Tubb2A — Tubulin Beta 2A Class Iia is an important component in the neurobiology of neurodegenerative diseases. This page provides detailed information about its structure, function, and role in disease processes.
| TUBB2A — Tubulin Beta 2A Class IIa | |
|---|---|
| Symbol | TUBB2A |
| Full Name | Tubulin Beta 2A Class IIa |
| Chromosome | 12p12.3 |
| NCBI Gene | 7280 |
| Ensembl | ENSG00000137267 |
| OMIM | 615101 |
| UniProt | Q9H4B7 |
| Diseases | Alzheimer's Disease, Cortical Malformations, Kallmann Syndrome |
| Expression | Brain, Testis |
TUBB2A is a gene located on chromosome 12p12.3 that encodes beta-2-tubulin, a neuron-specific tubulin isotype. TUBB2A is expressed primarily in the brain and is particularly important in neuronal development and function.
TUBB2A:
Mutations in TUBB2A cause:
Alzheimer's Disease: TUBB2A expression changes have been reported in AD brain.
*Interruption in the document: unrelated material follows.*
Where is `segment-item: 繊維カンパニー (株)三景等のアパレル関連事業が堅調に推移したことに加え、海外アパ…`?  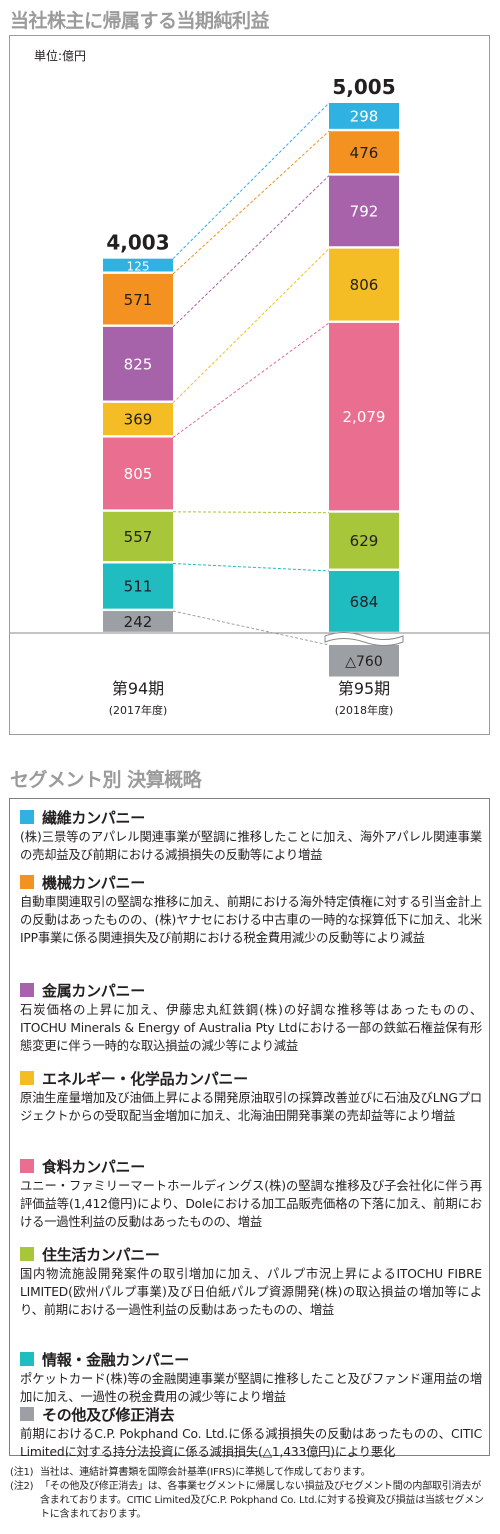 segment-item: 繊維カンパニー (株)三景等のアパレル関連事業が堅調に推移したことに加え、海外アパ… is located at coordinates (251, 835).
Cortical Malformations: TUBB2A mutations cause lissencephaly and pachygyria.
Kallmann Syndrome: TUBB2A mutations have been associated with some cases.
The study of Tubb2A — Tubulin Beta 2A Class Iia has evolved significantly over the past decades. Research in this area has revealed important insights into the underlying mechanisms of neurodegeneration and continues to drive therapeutic development.
Historical context and key discoveries in this field have shaped our current understanding and will continue to guide future research directions.